> [Your assignment]: All lines with the word "will" must be pulled from the entries below.

Data excerpts:
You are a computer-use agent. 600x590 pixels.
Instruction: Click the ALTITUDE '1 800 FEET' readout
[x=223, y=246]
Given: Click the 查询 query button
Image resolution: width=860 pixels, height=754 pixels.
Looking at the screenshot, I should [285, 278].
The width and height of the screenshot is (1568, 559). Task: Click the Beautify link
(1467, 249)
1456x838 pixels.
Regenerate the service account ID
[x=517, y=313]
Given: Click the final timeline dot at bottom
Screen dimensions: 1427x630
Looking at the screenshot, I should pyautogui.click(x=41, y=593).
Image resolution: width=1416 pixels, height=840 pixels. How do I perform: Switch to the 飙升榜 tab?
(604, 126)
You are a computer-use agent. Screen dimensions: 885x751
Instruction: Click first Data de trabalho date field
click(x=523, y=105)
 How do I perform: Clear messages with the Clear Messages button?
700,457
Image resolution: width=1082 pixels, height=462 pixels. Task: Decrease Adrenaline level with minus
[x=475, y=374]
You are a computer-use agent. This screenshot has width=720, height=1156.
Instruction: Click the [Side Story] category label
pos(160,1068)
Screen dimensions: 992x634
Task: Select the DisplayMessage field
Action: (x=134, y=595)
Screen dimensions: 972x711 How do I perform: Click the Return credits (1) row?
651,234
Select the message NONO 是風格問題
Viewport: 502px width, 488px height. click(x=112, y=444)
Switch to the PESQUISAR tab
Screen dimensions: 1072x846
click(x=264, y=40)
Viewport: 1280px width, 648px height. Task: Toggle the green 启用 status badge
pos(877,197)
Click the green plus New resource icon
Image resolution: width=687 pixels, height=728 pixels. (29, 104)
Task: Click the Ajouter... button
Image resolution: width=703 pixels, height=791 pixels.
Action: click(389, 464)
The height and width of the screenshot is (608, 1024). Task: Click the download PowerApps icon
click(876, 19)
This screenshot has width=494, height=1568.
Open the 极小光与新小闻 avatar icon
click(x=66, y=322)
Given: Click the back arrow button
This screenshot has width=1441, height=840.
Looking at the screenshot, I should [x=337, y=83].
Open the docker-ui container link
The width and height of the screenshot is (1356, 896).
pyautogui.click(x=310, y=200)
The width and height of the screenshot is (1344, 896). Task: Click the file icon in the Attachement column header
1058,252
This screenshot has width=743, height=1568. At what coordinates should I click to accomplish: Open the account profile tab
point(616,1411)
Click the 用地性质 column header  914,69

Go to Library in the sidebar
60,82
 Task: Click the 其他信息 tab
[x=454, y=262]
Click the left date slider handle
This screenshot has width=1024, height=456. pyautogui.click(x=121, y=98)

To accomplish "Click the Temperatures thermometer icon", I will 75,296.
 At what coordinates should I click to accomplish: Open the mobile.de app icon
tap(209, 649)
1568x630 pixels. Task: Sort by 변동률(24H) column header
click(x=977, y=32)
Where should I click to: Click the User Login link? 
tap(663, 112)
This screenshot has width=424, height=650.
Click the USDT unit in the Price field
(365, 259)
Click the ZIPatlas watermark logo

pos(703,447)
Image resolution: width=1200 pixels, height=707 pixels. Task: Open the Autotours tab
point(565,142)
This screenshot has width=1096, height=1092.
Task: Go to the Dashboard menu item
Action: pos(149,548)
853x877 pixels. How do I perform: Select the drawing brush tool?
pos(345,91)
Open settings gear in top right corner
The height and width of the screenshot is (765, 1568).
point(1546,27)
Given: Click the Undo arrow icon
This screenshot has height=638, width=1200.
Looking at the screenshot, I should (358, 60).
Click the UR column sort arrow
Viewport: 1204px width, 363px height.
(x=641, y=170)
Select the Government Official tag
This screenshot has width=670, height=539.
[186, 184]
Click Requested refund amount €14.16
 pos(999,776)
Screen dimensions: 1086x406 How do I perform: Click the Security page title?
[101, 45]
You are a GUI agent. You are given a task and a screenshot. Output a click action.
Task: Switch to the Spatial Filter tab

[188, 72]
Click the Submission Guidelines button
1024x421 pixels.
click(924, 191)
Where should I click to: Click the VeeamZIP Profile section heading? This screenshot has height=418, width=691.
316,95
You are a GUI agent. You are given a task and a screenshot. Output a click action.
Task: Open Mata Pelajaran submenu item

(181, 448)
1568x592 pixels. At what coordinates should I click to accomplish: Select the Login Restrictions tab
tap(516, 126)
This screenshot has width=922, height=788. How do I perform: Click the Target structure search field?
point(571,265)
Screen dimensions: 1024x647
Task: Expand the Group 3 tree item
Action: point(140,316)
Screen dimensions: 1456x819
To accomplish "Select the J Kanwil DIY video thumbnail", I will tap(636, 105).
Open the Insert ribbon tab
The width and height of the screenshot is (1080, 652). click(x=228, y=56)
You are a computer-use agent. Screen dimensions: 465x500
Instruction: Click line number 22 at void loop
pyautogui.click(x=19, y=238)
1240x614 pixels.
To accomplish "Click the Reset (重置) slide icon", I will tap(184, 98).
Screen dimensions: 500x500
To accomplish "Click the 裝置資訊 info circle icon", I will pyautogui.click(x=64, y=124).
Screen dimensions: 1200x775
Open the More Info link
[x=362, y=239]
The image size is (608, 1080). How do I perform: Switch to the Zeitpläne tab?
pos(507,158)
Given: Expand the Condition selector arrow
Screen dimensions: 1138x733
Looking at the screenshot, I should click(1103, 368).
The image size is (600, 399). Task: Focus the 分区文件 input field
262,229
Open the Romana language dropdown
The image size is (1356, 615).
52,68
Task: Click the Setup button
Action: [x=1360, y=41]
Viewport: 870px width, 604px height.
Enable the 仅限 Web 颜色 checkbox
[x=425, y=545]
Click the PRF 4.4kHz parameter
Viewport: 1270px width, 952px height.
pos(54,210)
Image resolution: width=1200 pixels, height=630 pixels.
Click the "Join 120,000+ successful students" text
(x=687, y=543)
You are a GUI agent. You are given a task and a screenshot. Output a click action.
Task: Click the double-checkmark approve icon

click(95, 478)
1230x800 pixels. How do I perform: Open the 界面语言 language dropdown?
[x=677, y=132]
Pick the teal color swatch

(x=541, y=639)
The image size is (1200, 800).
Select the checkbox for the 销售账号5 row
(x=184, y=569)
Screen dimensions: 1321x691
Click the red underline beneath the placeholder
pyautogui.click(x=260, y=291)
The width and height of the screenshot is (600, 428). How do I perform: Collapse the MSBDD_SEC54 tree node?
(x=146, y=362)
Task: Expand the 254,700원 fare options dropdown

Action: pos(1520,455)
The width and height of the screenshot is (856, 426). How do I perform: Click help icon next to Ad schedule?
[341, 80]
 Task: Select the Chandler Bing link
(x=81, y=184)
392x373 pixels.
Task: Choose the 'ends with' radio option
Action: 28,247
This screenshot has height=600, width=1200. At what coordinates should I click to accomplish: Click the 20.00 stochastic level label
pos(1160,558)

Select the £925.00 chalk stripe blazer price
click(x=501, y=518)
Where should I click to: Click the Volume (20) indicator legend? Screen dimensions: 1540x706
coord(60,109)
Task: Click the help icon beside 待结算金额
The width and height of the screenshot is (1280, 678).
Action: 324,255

> [Worked solution]:
To accomplish "Click the Temperatures thermometer icon", I will 75,296.
To accomplish "Select the J Kanwil DIY video thumbnail", I will tap(636, 105).
To accomplish "Click the Reset (重置) slide icon", I will tap(184, 98).
To accomplish "Click the 裝置資訊 info circle icon", I will pyautogui.click(x=64, y=124).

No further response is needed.